Martine Dowden 32:46
the transform property, so we’ve had transform for quite some, some time in terms of a value and a function that we could pass in CSS, now we have it as a property. So that allows us to shorthand what we used to do. So basically, this is what we’ve, we’ve been able to do for quite some time, or you said transform, rotate, transform, whatever translate scale, now we can just pass it as a single property. So if we’re not trying to, even if we were to chain like a translate and or scale or whatever, we no longer have to have this, it’s just a shorthand, it’s still a stick the the actual behaviors stays the same. It’s just a little bit less verbose to type. But it’s pretty cool. And then that support on it is quite good at this point. I mean, we’re looking at across all major browsers being able to use those properties, at least on the newer versions. So that one’s pretty much there. But I do find that there’s benefits, I’m going to go back here, there’s benefits pros and cons to having it both ways. The having all of your transforms in one place can be pretty nice. It also allows for if you’re doing any kind of animations, you can animate on transform, which allows you to animate on everything and that transform chain.

Martine Dowden 34:04
Excuse me. However, if you individualize them, it means that now you can animate just the Rotate, for example. So it really just depends on what your preference in terms of reading it and or what you’re trying to do with it. Right.

Martine Dowden 34:19
So talking about animation, let’s talk about scroll driven animations, which are brand new, and really, really cool. Somebody should I should start counting how many times this is things are really, really cool in this presentation. Because I mean, to me, it’s all really, really cool.

Martine Dowden 34:36
So scroll timeline, and animation timeline, the combination of the two basically allowed us to create an animation, which the timeline of which is tied to your scroll. So let’s say you’re scrolling. So generally, when you create an animation, you’re going to give it a time, right I want it to execute in X amount of time. In this case, what it’s going to do is your percent on that animation, so how far into the animation you go is going to be tied to your scroll. So how far down you scroll. So if you scroll 50%, down the page, you’d be 50% through your animation, which is super cool.

Martine Dowden 35:12
The thing is, you’re going to give it an axis on which direction you’re going to scroll, because you can give it you’re gonna want to know like, when it’s going to trigger, right, and you’re going to also you can do an insert, which is how far into the progress you’re gonna go. So let’s take a look at all of this in terms of code.

Martine Dowden 35:33
What we have here is I have a progress time bar. And I’m going to increase the width of that progress timeline based on how far down my page I scroll. So for the concept of maybe, let’s say it’s an article, and I want to know how far down the article I am, or maybe I’m filling out a really long form. And I want to know how far how much progress I’ve made down this form, I can go ahead and create that progress. So in this case, you’ll see that the I’m also changing colors as I scroll just because but the in this case here is that girl progress for that, that increases in decreases, right, I’m simply doing a scale, when I’m at zero, I’m going to scale to zero. And when I’m at one, I’m going to scale to One, I’m simply scaling the width of this bar, where this gets interesting is here, right? I’m gonna say that the animation is called growth progress. That’s the name of my animation, I’m gonna let the browser do it, it’s going to do and I want it linear, right? The same way as before we have, we can say if I want it, if we want it, you know, ease in and out, etcetera, etcetera, we still do that. And then the animation timeline, this is what tells it how to animate, I want to add a mane on scroll. And that’s going to go ahead and tell it instead of giving it a time, which usually the second animation you’d give it, you know, two seconds, five seconds, whatever the case might be, oftentimes or more in milliseconds, but there you go, this is going to tell it to scroll. Now notice here, I also have done the same thing on the background. So as it scrolled the background color changes, this is the second animation. So you can have multiple animations all based on the scroll of that animation.

# Supplied data:
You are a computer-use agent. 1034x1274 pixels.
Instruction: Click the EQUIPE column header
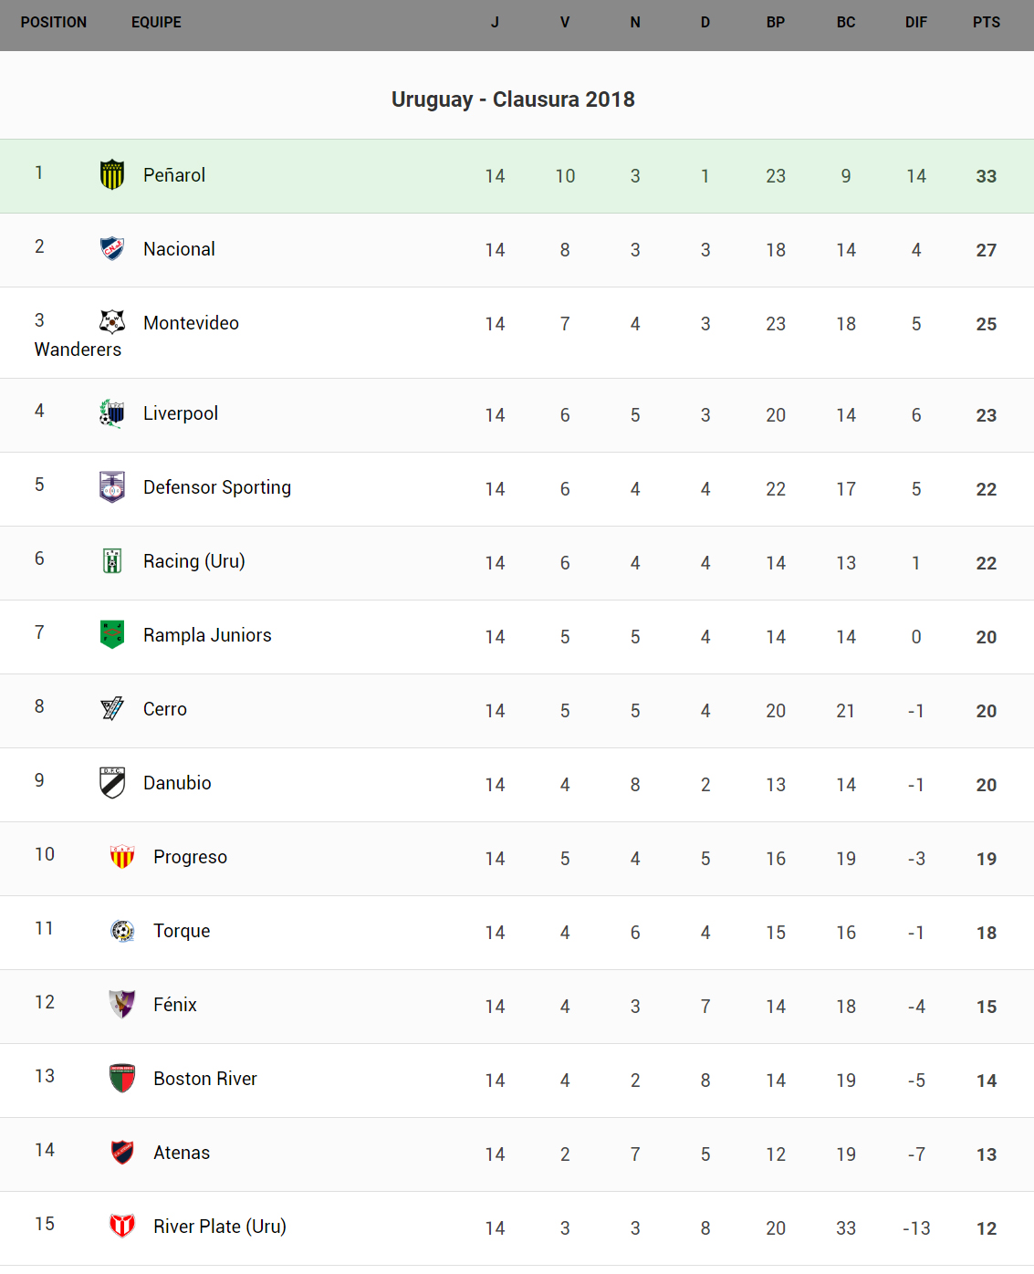[156, 23]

# Work to complete:
List every timestamp that appears in the CSS talk transcript.

# Full response:
32:46, 34:04, 34:19, 34:36, 35:12, 35:33